START Quoted text

Then also, man whose intellect and affections are weighed down towards bodily things cannot easily turn to things that are above himself. It is easy for any man to know and love another man, but to think of the divine highness and be carried to it by the proper affection of love is not for everyone, but only for those who, by God’s help and with great effort and labour, are lifted up from bodily to spiritual things. Therefore, to open the way to God for everyone, God willed to become man, so that even children could know and love God as someone like themselves; and so by what they can grasp they can progress little by little to perfection.

Also, for God to become man gave man the hope of eventually participating in perfect happiness, which only God naturally has. If man, knowing his weakness, were promised the eventual happiness of which angels are hardly capable, since it consists in the vision and enjoyment of God, he could hardly hope to reach it unless the dignity of human nature was demonstrated in another way, namely, by God valuing it so highly that he became man for his salvation. So God’s becoming man gave us hope that man can eventually be united to God in blessed enjoyment.

Man’s knowledge of his dignity, coming from God’s assuming a human nature, helps to keep him from subjecting his affections to any creature, whether by worshipping demons or any creatures through idolatry or by subjecting himself to bodily creatures through disordered affection. For if man has such a great dignity by God’s judgement and he is so close to him that God wanted to become man, it is unworthy of man to subject himself improperly to things inferior to God.

END Quoted text
START Source material

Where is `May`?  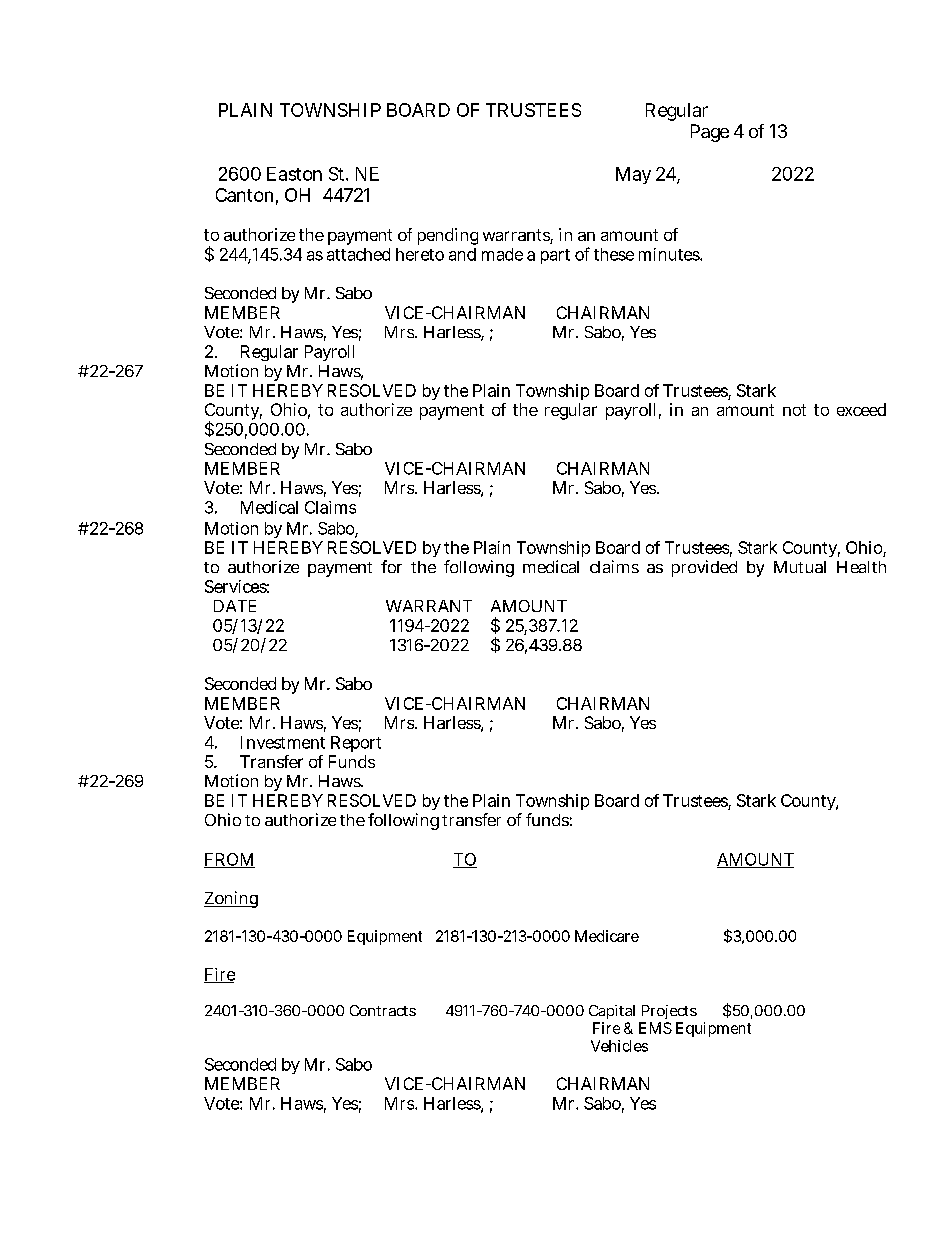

END Source material

▶ What to produce:
In the passage on God becoming man, what does man's knowledge of his dignity help keep him from doing?

▶ Answer to this exercise:
It helps keep him from subjecting his affections to any creature.